Sunday, October 23, 2016

Leandro Karnal e o vocabulário

No texto de hoje, de Leandro Karnal, ele lamenta um pouco como as pessoas tem se comunicado atualmente, que talvez faça falta um vocabulário mais rico.
Como quase sempre, ele consegue inserir alguns exemplos muito engraçados. Menciona que um vocabulário mais rico talvez ajudasse a resolver alguns conflitos que ocorrem em nosso cotidiano. Se em um desentendimento no trânsito, por exemplo, um motorista xingasse de sacripanta, e o outro não entendesse (ou talvez se identificassse com alguém que prima por um vocabulário mais variado ou exótico), isso talvez funcionasse como um elemento de atenuação da agressividade:
“Visualizem a seguinte cena: numa rusga de tráfego, um motorista grita: sacripanta! um infrator que lhe atravesse a rota. Imaginem se o atingido pela pedrada vocal redarguisse que o insulto é estapafúrdio? Após um sagrado silêncio, talvez, poderiam se entreolhar com certo afeto parnasiano.”

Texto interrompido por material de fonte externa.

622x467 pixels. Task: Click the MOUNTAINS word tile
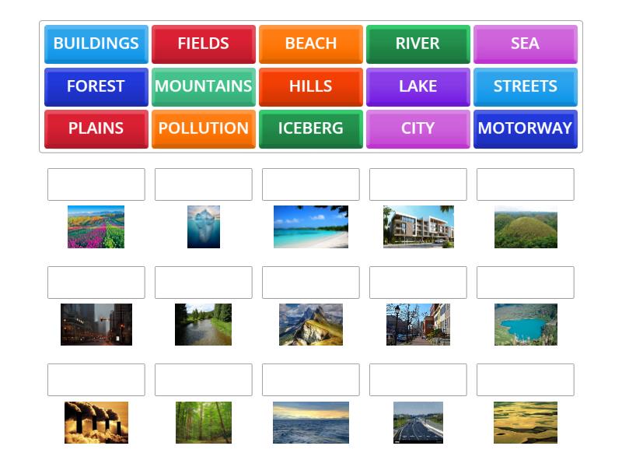tap(203, 86)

É engraçado, é bonito de se ler, mas vamos traduzir. A sugestão dele é muito boa e acho que vale o esforço em também adotá-la. O que ele propõe para resolver um desentendimento no trânsito, por exemplo, é o que alguns linguistas chamam de contracomunicação. Esta, contudo, também pode ser realizada por meio de refinada ironia ou nonsense. Você pode gritar o início do Hino Nacional, o verso de alguma canção, algum mantra indiano ou coisa parecida.

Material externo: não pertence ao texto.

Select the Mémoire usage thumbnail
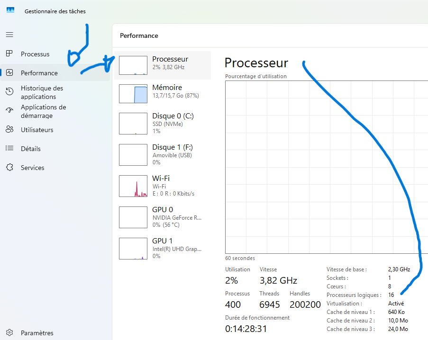(133, 94)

Karnal também afirma que houve uma perda de nuances na comunicação, a qual se deve em boa medida ao atual cultivo de um vocabulário menos vasto:
“A modernidade asfaltou a estrada vocabular. Nada mais é engastado. Foram assassinadas as nuanças.”

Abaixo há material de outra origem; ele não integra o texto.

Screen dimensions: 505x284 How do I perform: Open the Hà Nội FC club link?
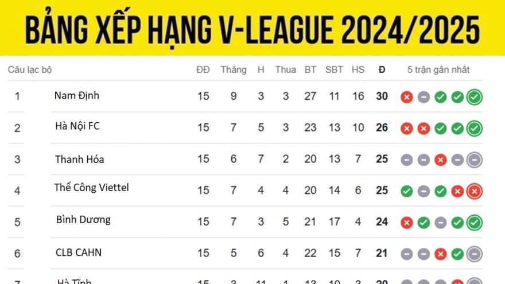tap(77, 126)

Alegação exagerada, pois essa perda de nuances também pode ser resolvida com o auxílio de adjuntos adnominais, adverbiais, conjunções e mais variados elementos sintáticos de auxílio: "talvez, um pouco, porém, próximo de, em boa medida, na minha compreensão, sinto que, me parece que..."
Resumindo: nosso simpático professor de história da Unicamp propõe uma remediação nostalgista para as imprecisões de expressão e a resolução de alguns conflitos cotidianos, que tem como principais efeitos colaterais o aumento da opacidade e a diminuição da agilidade na relação entre falante e ouvinte.
Não irá resolver, querido professor. Na minha compreensão há formas mais práticas e eficazes para produzir os efeitos que você deseja.